My village is huge! My situation is a little different because Xea’s dad passed away. I never like to use the phrase "single mom" because there is nothing singular about my raising Xea. My father, my mother, his mother, his father, my brother, my friends, everyone really rallied to help me.

I do CrossFit and people in my CrossFit community rallied to drive Xea places, coach her. I have pages of people that stepped up to help us and help raise her.

It’s really about asking for help and keeping yourself open to that kind of love and support because it’s out there. Family isn’t restricted to your mother and your father and your brothers. It’s about surrounding yourself with good people. My sous chefs from Scopa and Black Market, my manager, my business partner—all of them support me, like it’s a family.

What do you do to unwind and recharge?

Korean day spa! I am a big fan of Koreatown (in Los Angeles), and there are amazing Korean day spas there that do acupuncture and acupressure. I am a big fan of Chinese preventative medicine so once a week I see a natural doctor and I have cupping and acupuncture done to unwind and it’s amazing! Every three weeks I will go to the Korean day spa and have a two-hour acupressure, stretching and meditation session.

Image via CNBC

Finally, take me through a day in your life.

I wake up about 6 a.m. and I make breakfast. I always make Xea breakfast then I make her lunch. My mornings are getting her up, getting her ready for school and I drive her to school. I’m always with Xea in the mornings because I usually don’t get her after school. I drop her off and do a 9 o'clock CrossFit class. I religiously do some kind of exercise class, whether it’s Bikram or CrossFit and that’s from 9 a.m. to 10 a.m.
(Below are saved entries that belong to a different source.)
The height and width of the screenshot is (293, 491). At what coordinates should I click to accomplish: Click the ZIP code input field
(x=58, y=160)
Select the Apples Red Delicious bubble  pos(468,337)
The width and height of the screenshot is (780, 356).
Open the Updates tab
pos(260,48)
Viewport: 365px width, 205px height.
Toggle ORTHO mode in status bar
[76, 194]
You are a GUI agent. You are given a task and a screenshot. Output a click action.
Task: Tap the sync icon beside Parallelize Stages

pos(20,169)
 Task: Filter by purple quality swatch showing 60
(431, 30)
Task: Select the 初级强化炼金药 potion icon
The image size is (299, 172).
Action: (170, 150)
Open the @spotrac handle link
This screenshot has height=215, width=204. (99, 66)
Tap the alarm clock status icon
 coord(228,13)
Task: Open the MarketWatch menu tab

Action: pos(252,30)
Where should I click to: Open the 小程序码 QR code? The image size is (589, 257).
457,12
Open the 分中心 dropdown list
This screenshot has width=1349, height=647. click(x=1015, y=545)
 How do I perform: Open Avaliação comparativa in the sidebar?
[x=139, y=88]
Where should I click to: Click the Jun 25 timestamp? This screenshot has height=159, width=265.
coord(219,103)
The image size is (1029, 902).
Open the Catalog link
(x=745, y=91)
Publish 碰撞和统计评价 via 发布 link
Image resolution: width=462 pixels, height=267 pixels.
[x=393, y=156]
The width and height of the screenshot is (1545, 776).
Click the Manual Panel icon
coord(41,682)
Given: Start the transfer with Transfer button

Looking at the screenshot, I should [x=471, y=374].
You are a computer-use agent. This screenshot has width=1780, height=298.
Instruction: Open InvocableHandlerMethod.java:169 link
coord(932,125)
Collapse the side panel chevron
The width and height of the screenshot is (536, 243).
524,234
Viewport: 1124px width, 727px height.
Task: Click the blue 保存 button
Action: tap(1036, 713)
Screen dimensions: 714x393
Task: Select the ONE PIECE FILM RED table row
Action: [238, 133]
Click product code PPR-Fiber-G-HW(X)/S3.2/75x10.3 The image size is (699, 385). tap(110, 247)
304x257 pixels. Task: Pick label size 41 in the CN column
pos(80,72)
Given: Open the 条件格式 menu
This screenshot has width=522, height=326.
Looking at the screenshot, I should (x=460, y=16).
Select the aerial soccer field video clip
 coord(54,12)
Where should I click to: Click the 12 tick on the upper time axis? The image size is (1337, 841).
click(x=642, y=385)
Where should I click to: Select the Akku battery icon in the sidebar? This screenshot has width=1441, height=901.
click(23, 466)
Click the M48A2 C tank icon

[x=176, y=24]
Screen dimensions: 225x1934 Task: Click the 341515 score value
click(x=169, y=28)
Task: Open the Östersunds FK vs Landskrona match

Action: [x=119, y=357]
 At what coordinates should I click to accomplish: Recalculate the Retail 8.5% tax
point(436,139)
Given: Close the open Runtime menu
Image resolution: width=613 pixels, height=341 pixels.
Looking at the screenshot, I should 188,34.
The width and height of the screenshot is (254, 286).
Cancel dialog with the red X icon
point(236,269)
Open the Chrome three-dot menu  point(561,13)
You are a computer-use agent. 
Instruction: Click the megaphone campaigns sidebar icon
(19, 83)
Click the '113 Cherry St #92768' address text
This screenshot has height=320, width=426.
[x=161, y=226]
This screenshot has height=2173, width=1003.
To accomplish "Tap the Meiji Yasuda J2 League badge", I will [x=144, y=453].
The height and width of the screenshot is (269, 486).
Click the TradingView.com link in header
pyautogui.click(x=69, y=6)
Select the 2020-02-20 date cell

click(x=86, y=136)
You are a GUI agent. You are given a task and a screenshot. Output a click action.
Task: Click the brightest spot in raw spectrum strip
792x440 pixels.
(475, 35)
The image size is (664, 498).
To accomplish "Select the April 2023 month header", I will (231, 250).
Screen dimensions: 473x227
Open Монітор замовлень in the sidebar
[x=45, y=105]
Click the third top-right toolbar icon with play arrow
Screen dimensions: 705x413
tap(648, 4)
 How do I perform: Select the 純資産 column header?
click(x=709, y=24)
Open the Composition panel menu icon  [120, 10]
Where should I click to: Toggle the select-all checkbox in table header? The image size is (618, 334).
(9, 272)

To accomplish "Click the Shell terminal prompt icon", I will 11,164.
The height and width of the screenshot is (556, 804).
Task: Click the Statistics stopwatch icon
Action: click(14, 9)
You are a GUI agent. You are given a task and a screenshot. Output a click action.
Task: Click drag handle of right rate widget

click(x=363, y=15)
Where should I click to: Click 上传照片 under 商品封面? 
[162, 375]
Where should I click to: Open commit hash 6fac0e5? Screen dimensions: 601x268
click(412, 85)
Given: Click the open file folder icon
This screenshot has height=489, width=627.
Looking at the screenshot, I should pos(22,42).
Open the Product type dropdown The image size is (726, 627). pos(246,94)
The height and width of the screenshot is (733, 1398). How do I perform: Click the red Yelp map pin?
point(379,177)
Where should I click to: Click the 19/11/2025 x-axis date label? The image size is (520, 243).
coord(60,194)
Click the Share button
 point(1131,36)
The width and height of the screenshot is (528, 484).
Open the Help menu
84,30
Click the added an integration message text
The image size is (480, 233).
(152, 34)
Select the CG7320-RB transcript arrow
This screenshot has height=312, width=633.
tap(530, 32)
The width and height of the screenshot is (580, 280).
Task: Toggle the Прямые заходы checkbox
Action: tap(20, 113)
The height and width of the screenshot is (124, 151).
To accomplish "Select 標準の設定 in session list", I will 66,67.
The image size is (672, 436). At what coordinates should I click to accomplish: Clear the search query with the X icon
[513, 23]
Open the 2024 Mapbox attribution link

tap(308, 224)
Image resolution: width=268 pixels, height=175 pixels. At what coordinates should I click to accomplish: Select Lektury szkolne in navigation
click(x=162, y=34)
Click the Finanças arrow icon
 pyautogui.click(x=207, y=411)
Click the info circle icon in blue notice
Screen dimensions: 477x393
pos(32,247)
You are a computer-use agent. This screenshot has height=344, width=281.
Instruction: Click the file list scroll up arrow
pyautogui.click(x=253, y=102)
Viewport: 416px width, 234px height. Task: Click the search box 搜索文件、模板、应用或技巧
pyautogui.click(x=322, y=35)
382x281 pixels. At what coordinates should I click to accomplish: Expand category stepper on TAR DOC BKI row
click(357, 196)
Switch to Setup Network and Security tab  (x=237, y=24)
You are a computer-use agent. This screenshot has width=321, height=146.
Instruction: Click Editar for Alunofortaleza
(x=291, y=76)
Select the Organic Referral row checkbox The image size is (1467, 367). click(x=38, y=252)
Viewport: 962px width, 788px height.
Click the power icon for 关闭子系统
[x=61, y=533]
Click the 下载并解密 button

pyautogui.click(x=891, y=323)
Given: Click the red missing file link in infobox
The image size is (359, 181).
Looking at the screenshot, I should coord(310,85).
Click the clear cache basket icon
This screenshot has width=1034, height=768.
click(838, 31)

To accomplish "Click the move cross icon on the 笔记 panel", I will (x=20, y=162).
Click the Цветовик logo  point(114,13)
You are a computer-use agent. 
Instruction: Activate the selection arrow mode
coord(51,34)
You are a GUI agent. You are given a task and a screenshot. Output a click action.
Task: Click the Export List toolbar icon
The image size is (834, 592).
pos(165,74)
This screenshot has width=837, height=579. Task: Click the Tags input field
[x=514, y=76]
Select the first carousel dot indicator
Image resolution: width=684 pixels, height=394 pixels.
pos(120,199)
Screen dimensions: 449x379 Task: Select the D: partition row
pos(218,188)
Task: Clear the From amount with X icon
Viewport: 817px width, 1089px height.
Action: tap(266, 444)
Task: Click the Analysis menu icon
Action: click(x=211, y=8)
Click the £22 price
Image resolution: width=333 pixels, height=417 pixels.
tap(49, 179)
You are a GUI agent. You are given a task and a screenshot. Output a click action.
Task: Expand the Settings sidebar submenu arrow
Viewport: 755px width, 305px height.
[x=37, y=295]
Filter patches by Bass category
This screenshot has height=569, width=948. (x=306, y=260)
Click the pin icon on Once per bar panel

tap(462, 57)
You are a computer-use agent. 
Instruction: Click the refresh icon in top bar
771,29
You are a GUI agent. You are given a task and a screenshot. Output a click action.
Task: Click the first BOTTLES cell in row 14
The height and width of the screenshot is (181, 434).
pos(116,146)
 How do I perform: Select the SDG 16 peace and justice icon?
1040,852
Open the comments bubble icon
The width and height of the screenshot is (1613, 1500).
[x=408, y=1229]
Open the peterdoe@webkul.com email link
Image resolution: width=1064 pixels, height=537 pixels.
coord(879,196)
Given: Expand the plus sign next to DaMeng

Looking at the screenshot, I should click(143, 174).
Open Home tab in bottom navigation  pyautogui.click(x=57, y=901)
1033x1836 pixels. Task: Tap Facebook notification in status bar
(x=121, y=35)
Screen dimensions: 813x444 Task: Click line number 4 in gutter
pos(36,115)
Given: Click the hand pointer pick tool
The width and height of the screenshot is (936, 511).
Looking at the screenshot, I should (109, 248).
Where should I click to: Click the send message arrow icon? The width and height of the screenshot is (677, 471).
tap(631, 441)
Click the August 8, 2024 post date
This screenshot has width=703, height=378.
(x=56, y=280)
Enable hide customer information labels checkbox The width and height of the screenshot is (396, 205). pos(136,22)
Then, I go home I eat, I shower and then I usually answer emails and/or return phone calls for like a good three hours and that goes from anywhere from like 11 a.m. to 2 p.m. I am usually at Scopa by 3, where I will follow up on things for the week, organize and then I run service either at Scopa or Black Market. I’ll be at dinner service until about 10 o'clock that night. I’m usually in bed between 11:30 p.m. or 12 a.m. And then it starts all over again.